Results and discussion

Additional information on results:

Stannous chloride was not mutagenic to L5178Y mouse lymphoma cells. 
The lowest average RTG values obtained for treatments with soluble concentrations ranged from 30 -35 % without S9 to ca. 60 % with S9.
Precipitation was observed at 80 µg/mL in culture medium, and a slightly acidic pH shift in the medium was noted at 50 µg/mL.

Remarks on result:

other: strain/cell type: mouse lymphoma L5178Y cells

Remarks:

Migrated from field 'Test system'.

Applicant's summary and conclusion

Conclusions:

Interpretation of results (migrated information):
negative

Tin dichloride is considered to be non-mutagenic, in the L5178Y mouse lymphoma cell mutation assay.

Executive summary:

In a mammalian gene mutation assay, mouse lymphoma cells (L5178 Y; thymidine kinase locus) cultured in vitro were exposed to tin dichloride up to a precipitating concentration of 80 µg/mL. The induction of small and large mutant colony populations was analyzed in the present and absence of mammalian metabolic activation.

 

Some erratic increases in MF of 1.5 to 1.8 fold were observed and these changes bore no relation to toxicity and were not repeatable among the three nonactivation assays and two S9 activation assays. The lowest average RTG values obtained for treatments with soluble concentrations ranged from 30 -35% without S9 to ca. 60% with S9. Precipitation was observed at 80 µg/mL in culture medium, and a slightly acidic pH shift in the medium was noted at 50 µg/mL.
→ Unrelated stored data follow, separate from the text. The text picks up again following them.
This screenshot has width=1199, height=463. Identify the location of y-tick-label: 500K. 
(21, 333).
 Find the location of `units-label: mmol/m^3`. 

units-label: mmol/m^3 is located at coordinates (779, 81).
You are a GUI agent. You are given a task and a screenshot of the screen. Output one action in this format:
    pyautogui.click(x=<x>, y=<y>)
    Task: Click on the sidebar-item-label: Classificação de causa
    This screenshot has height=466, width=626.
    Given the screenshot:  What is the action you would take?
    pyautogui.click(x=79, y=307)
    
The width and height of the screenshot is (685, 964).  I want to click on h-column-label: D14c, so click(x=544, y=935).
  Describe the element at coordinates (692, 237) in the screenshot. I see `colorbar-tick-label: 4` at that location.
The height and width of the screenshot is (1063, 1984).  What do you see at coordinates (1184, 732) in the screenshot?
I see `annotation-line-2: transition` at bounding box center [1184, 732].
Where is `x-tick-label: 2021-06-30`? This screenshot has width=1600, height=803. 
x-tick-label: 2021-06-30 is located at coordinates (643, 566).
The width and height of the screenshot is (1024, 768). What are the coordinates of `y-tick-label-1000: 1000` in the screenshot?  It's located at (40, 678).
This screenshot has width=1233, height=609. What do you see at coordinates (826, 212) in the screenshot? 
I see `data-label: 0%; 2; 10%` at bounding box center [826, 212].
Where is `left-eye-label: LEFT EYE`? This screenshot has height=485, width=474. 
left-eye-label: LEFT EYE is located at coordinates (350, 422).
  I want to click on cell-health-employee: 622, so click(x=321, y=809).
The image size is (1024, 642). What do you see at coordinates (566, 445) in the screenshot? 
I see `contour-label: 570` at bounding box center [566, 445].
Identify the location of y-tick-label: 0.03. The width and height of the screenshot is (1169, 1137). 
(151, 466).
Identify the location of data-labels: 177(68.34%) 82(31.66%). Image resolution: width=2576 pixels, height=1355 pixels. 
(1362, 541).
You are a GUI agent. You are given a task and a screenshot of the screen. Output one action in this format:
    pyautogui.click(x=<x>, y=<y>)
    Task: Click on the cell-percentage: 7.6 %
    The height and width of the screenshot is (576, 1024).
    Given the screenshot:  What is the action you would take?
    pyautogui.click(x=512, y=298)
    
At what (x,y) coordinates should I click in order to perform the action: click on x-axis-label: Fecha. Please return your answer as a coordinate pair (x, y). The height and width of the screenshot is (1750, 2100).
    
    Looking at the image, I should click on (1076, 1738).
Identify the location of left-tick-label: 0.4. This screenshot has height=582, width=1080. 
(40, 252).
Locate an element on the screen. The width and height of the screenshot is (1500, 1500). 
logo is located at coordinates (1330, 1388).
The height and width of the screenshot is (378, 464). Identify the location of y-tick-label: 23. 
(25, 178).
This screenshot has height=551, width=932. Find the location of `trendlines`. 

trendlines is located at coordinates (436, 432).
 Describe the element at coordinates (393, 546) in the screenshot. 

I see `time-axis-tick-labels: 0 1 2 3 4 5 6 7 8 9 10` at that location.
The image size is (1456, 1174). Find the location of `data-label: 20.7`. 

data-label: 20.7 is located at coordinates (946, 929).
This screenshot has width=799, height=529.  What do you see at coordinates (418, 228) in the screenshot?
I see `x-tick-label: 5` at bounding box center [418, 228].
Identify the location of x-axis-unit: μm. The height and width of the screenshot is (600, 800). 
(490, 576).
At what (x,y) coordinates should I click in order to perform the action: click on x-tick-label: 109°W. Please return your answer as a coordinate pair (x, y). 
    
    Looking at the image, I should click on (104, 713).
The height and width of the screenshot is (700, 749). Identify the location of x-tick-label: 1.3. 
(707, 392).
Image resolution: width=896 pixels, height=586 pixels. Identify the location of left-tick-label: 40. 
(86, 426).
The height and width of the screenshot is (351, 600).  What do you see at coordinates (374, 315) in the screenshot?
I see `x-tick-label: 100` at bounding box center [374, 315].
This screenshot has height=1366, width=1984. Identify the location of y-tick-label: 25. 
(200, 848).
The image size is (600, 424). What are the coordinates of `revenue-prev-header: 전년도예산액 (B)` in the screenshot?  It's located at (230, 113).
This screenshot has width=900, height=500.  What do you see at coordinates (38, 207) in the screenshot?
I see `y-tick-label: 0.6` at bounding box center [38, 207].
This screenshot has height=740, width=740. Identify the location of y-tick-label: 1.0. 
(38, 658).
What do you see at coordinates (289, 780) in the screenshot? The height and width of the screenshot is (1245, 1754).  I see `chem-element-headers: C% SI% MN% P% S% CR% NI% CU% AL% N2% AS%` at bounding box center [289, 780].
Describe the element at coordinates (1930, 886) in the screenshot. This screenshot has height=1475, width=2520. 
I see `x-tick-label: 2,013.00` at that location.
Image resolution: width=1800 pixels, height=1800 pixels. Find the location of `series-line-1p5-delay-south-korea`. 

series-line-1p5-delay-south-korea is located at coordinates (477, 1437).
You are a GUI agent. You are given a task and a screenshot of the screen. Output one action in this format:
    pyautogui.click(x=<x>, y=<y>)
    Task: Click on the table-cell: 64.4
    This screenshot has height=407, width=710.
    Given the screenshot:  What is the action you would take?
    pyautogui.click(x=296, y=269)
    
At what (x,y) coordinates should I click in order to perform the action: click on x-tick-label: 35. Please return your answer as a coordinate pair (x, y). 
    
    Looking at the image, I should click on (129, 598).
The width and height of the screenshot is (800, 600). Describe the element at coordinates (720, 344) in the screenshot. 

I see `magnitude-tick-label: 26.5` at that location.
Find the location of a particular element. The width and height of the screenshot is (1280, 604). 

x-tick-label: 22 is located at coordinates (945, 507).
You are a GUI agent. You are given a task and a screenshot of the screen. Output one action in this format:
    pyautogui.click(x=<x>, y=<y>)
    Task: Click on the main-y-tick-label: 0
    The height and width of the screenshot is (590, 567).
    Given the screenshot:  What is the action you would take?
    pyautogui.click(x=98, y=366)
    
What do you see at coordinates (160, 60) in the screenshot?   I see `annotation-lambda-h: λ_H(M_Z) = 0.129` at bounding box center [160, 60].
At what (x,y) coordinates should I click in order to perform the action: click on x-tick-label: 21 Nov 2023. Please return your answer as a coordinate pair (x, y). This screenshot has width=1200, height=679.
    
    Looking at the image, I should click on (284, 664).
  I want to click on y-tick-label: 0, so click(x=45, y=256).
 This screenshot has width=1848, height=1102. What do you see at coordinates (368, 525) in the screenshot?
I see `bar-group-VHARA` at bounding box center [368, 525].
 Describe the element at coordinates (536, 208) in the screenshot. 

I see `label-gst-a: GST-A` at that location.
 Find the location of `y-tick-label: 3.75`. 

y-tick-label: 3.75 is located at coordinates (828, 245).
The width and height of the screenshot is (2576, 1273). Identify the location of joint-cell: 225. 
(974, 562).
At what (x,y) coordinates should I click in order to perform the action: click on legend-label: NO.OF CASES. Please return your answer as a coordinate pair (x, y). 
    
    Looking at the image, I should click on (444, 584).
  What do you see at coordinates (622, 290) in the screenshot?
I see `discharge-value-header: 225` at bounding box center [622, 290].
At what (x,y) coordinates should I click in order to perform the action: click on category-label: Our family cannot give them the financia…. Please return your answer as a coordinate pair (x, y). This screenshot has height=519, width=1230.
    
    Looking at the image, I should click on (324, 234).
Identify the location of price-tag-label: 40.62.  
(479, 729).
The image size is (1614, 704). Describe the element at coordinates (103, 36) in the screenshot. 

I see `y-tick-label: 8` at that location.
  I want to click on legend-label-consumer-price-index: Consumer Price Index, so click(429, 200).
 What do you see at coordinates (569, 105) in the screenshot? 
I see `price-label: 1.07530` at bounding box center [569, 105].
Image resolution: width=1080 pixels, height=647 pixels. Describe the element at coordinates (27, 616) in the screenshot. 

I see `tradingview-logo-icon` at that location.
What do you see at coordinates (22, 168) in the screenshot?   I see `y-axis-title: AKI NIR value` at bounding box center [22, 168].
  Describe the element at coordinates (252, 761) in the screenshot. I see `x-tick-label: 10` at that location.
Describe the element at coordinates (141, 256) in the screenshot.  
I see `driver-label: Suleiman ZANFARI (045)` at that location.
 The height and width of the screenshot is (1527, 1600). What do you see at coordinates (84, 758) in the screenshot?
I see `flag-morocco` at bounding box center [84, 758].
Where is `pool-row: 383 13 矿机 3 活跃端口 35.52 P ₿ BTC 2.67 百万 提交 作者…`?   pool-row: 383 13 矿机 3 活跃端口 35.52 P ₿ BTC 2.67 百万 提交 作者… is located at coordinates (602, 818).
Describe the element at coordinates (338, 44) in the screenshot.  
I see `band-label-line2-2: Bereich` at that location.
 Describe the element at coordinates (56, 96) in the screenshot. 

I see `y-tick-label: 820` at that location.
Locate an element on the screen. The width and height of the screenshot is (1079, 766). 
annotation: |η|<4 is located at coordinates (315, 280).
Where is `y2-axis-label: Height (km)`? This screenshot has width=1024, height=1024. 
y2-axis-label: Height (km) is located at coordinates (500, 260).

The test chemical was dosed into medium from a solution in DMSO because it was not soluble in water, even at 100 µg/mL, which shifted the pH to 3.5. This observation suggested that the actual material tested was tin dichloride, which forms an insoluble basic salt in excess water. Since tin dichloride itself is soluble in water, possibly different toxic (and mutagenic) properties would have been obtained had the test chemical been more soluble and accessible to the cells. Also, the reduced toxicity in the presence of S9 mix suggested that tin dichloride is capable of interacting (in as yest unknown ways) with metabolic activation systems.

 

In conclusion, in the L5178Y mouse lymphoma cell mutation assay, tin dichloride is considered to be non-mutagenic.